- Verilen metin
-=-=-=-=-

Deniz Baykal: '12 gün geçti ama Türkiye hâlâ karanlıkta'

Org. Başbuğ"a: "Eğer belge doğru değilse, ne olacağını o zaman görürsünüz" tablosunu görmek istiyoruz

Erdoğan"a: Askeri darbe arayışına sürükleyen ortamı tasfiye etme arayışı içindeysen, gereğini yapalım

ANKARA - CHP lideri Deniz Baykal, Genelkurmay tarafından hazırlandığı iddia edilen “İrtica ile Mücadele Planı”na ilişkin bir belge varsa gereğinin yapılmasını talep ettiklerini belirtti. Baykal partisinin Grup Toplantısı"nda şöyle konuştu:

İhtimaller yinelendi: Belge, ya emir komuta zinciri içinde, Genelkurmay"ın bilgisi ve talimatı dahilinde hazırlanmış resmi bir belgedir. Böyleyse, derhal ortaya çıkması lazımdır. Ya da Genelkurmay"ın resmi bilgisi, emir ve talimatıyla hazırlanmamıştır ama Silahlı Kuvvetler"in bazı mensuplarının katkılarıyla hazırlanmıştır. TSK"nın tümü değilse de, içinde önemli hücrelerin, örgütlenmelerin hukuk dışında, Anayasa dışında kendi başına buyruk, Genelkurmay"ın bilgisi ve talimatı dışında faaliyet göstermekte olduğu ortaya çıkacaktır. Üzerinde özenle durulması gereken tablo yaratmaktadır. Türkiye"yi ve dünyayı ayağa kaldıran, Başbakan"ın kıyamet koparmasına sebep olan belge, tamamen bir psikolojik savaş harekatının gereği olarak TSK"yı yıpratmak amacıyla belli merkezler tarafından planlanmış olan bir belgedir. O zaman bunun ortaya çıkarılması gerekir.

-=-=-=-=-

Baykal'ın CHP Grup Toplantısı'ndaki konuşmasını aktaran haberi kaldığı yerden sürdürür müsün? Buradan sonraki satırlar bu metinle ilgisi olmayan ayrı bir malzemedir.

- Gösterilen veriler
-=-=-=-=-

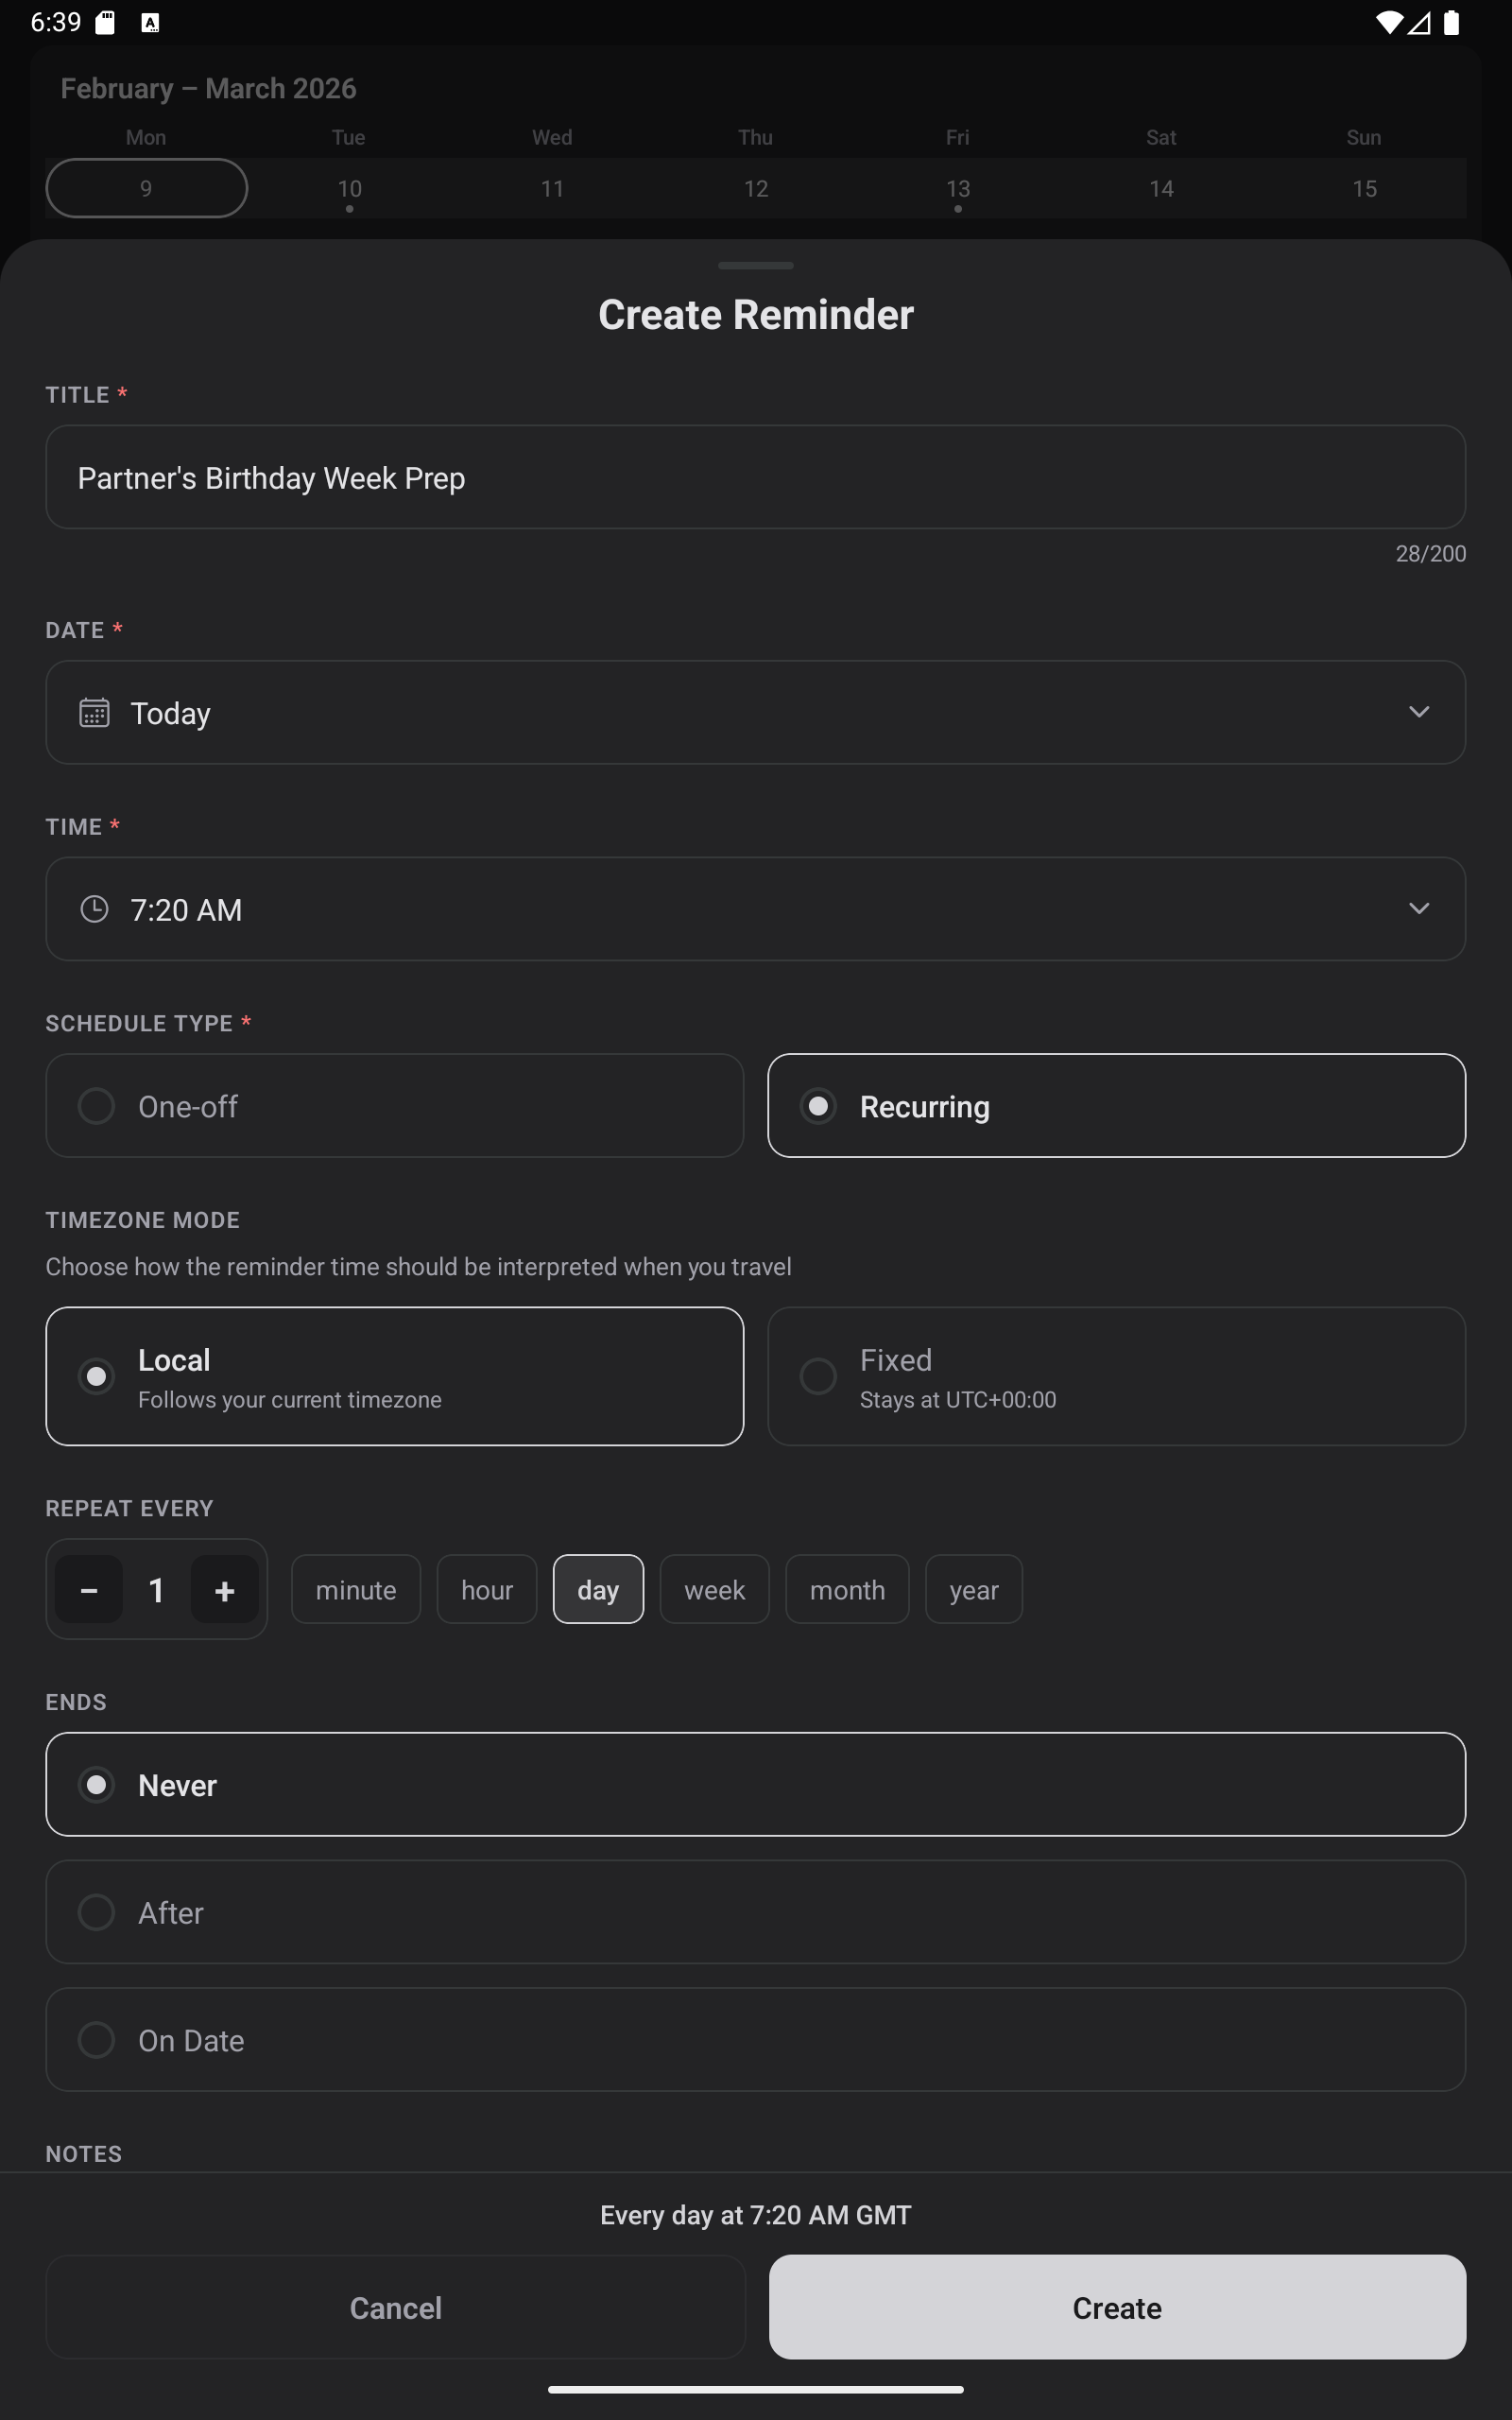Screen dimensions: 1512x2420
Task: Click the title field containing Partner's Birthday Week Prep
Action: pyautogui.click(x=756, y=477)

-=-=-=-=-

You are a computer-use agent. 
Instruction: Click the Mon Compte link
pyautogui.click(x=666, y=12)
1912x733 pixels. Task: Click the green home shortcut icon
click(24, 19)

-=-=-=-=-

- Yanıt
Nasıl gelindi?: 12 gün içinde, Başbakan"ın olaya ilişkin teşhisini, iktidara karşı bir komplo noktasından, "uyum ve birlik içinde kurumlarıyla, siyasetiyle, Hükümetiyle hep beraber, bu olayı götürüyoruz" noktasına getiren hangi süreçtir, ne olmuştur?

Belgenin doğruluğu önemli değil: Belgenin altında imzası olan Albay Dursun Çiçek görevinde oturmaya devam ediyor. Fotokopideki imza benziyor, benzemiyor tartışması yapılıyor. Eğer fotokopideki imza benzemiyorsa, buna şaşmak lazımdır. Elbette imza benzeyecektir. Çünkü, belli bir kişiye ait olduğu iddia edilmek için bu belge ortaya konmuştur. Günümüzde imzanın taşınması kadar, hele fotokopide imzanın taşınması kadar sıradan bir uygulama yoktur. Neyi, niçin tartışıyoruz? Artık bu belge doğru olsa da önemli değildir, doğru olmasa da önemli değildir.

Ne demek istiyor?: Böyle bir belge yoksa, Genelkurmay Başkanı"nın söylediği “Eğer doğru değilse, ne olacağını o zaman görürsünüz...” tablosunun ne olduğunu bir an önce görmek istiyoruz. “Efendim, gerçekse de önemli değil, gerçek değilse de önemli değil”... Bunu hazmetmeye hazır değiliz. İiçimize sindirmemizi kimse beklemesin... Öyle anlaşıyor ki yoktur. Albay yerinde. Eğer yoksa, niye kıyamet kopuyor?

"Vah Türkiyem vah"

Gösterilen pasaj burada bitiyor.